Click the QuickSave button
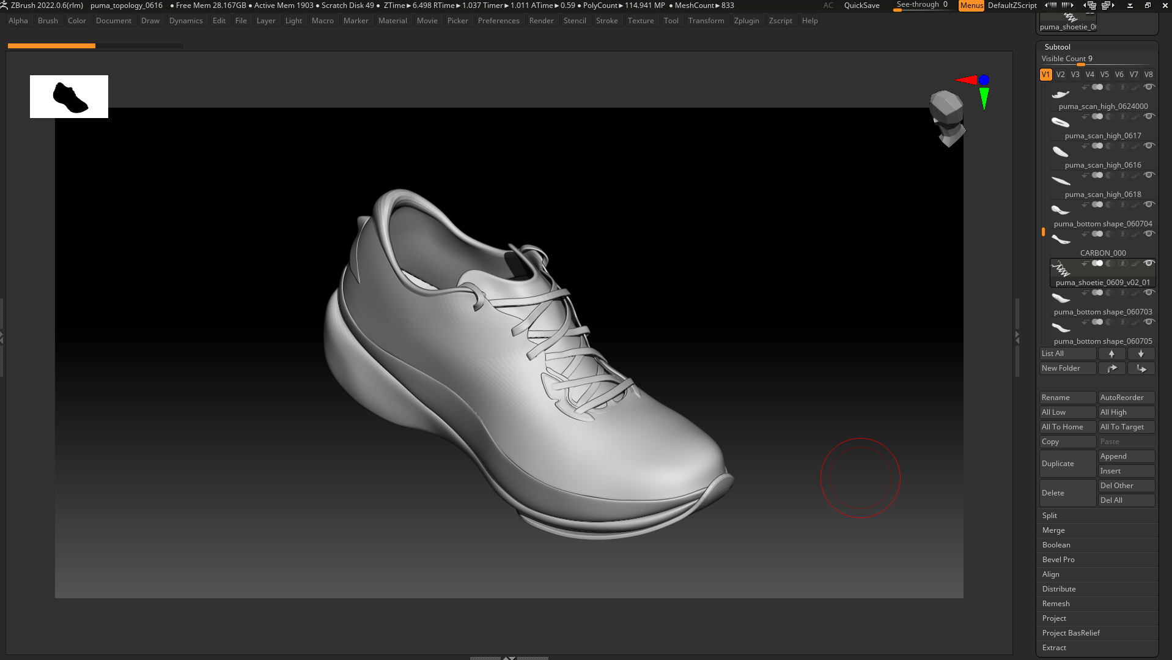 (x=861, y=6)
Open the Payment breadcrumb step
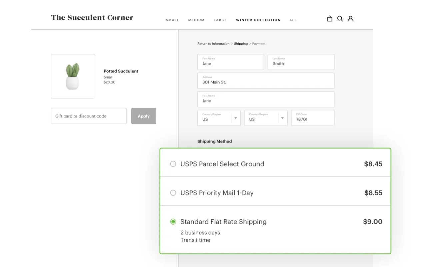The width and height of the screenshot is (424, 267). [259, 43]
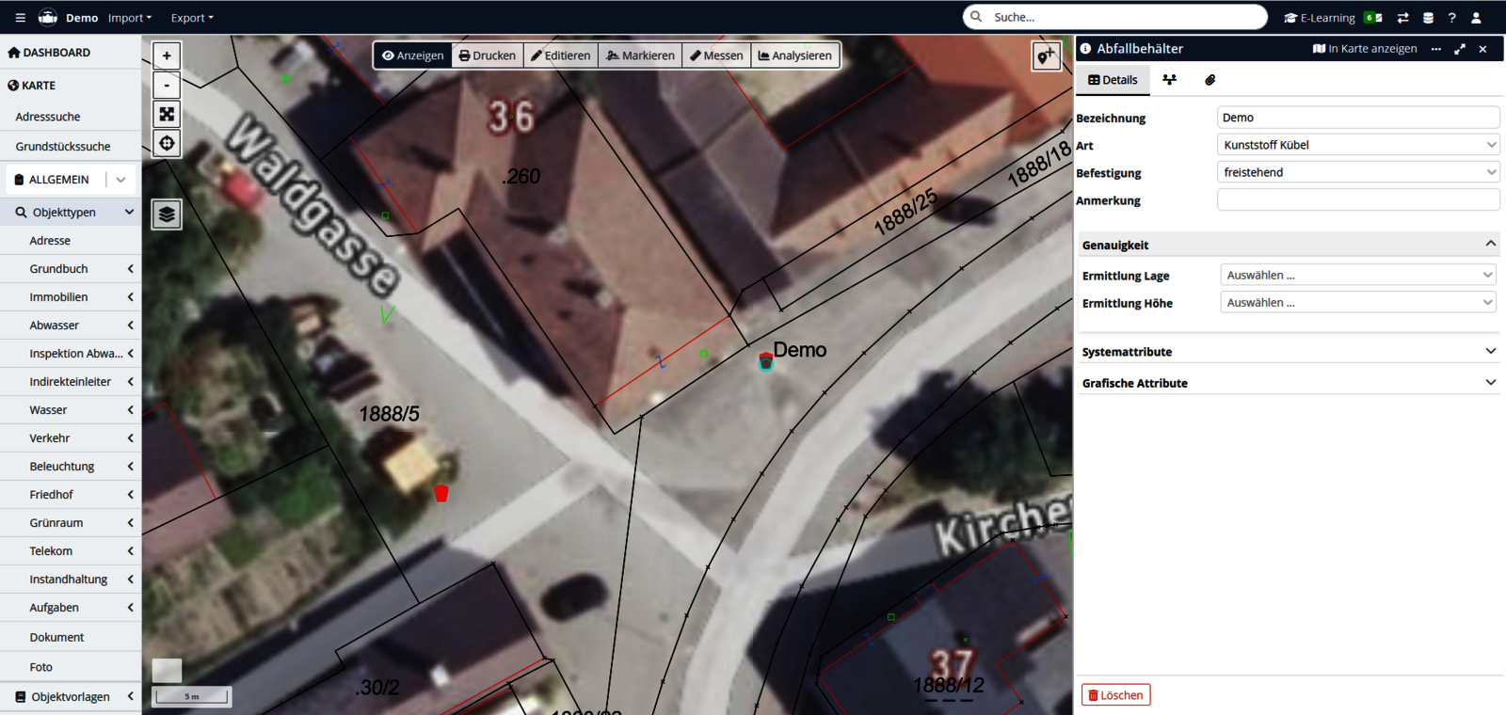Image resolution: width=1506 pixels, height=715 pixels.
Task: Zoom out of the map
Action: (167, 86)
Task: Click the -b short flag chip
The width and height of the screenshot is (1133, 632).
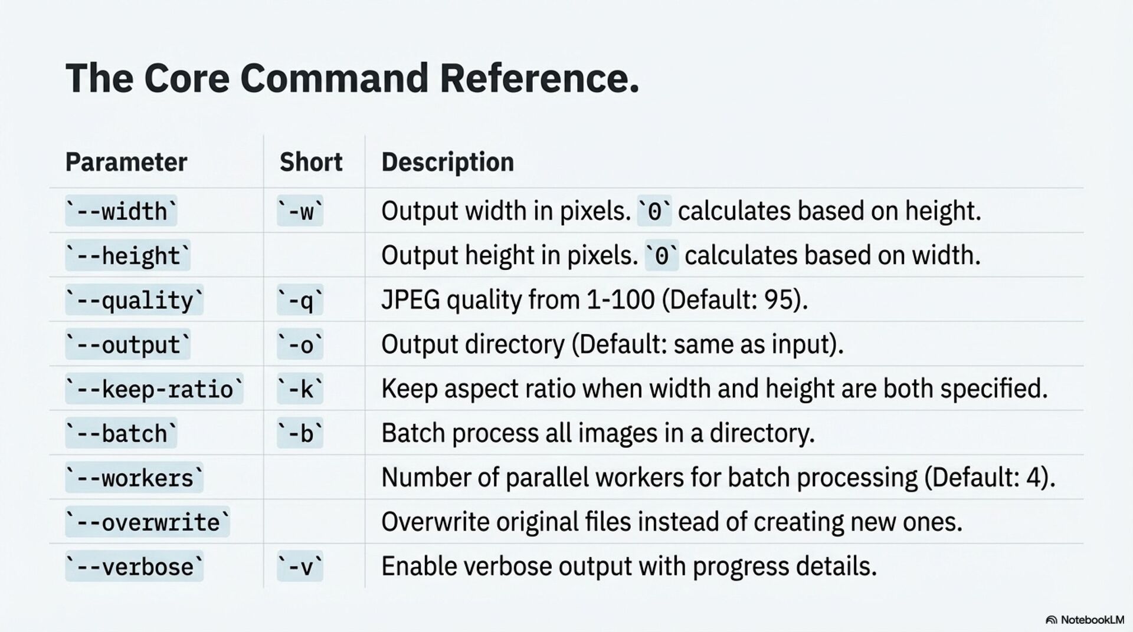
━━━━━━━━
TASK STATEMENT:
In your answer, repeat all the entries exactly, but leave out the pictures.

SOLUTION:
Click the QuickSave button
 (x=861, y=6)
Open the Payment breadcrumb step
The width and height of the screenshot is (424, 267). [259, 43]
Image resolution: width=1506 pixels, height=715 pixels.
Task: Zoom out of the map
Action: (167, 86)
Task: Click the -b short flag chip
The width and height of the screenshot is (1133, 632).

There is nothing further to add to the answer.